Open tienanh28122000 opened 1 year ago
ffmpeg modifies audio - applies dither. It might cause difference in results but not that big, only fraction of percent. If your WER changes that much probably your model is not good enough.
also readframes 4000 is equivalent to read(8000) since frame is 2 bytes
I've found the params that make the result different. The reason is: _subprocess.Popen(["ffmpeg", "-loglevel", "quiet", "-i", path, "-ar", str(SAMPLERATE) , "-ac", "1", "-f", "s16le", "-"], stdout=subprocess.PIPE) If I delete the params str(SAMPLE_RATE), the result from 2 methods is equal. But if I add the str(SAMPLE_RATE) into that func, WER reduce dramatically. Can you explain why the SAMPLE_RATE effect the most in this situation? Thank you very much!

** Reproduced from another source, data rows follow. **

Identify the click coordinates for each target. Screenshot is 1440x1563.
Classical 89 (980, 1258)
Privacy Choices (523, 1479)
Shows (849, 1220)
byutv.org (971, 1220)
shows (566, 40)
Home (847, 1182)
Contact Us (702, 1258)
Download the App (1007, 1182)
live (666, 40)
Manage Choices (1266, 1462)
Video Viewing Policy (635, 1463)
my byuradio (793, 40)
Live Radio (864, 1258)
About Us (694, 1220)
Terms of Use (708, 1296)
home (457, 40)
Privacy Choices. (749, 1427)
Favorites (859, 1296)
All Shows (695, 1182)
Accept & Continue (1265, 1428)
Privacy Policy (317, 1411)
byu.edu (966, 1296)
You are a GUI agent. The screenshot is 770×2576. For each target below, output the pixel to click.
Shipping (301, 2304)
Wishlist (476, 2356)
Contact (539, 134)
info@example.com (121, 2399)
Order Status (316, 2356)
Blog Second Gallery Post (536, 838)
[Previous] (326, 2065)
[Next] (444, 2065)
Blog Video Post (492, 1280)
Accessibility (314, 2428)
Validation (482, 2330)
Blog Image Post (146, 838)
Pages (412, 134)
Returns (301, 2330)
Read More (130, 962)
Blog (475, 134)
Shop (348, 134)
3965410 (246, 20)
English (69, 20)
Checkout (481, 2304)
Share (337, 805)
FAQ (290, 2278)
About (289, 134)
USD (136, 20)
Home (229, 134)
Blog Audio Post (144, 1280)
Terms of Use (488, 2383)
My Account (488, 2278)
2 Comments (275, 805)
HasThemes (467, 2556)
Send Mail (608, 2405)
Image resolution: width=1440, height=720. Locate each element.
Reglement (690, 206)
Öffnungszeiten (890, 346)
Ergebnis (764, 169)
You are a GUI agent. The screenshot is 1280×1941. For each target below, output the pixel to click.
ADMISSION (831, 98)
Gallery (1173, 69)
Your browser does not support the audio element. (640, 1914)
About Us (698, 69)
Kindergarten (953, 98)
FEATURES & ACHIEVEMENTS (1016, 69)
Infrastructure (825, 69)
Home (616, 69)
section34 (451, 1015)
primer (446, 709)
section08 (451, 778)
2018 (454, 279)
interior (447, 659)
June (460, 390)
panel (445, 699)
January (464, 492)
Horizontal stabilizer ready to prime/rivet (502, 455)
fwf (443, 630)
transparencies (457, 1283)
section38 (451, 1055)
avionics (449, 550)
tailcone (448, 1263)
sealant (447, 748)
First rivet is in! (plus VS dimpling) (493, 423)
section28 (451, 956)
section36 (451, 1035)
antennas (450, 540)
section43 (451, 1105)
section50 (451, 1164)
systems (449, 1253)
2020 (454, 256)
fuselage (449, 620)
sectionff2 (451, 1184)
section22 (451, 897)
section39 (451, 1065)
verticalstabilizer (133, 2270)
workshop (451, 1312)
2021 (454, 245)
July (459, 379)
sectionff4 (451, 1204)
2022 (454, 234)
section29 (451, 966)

Hi everyone, I've found that if we change the method to read the audio file (from WAVE to FFMPEG), the WER increase dramatically. When I use WAVE to read audio files (4000 utts), the WER is 9.64%. But when I use FFMPEG instead, the WER is decreased to 4.77%. Can you explain why the difference exist? Btw, I've printed the result of each method when reading audio (process.stdout.read(4000) and data = wf.readframes(4000)) and the result was different.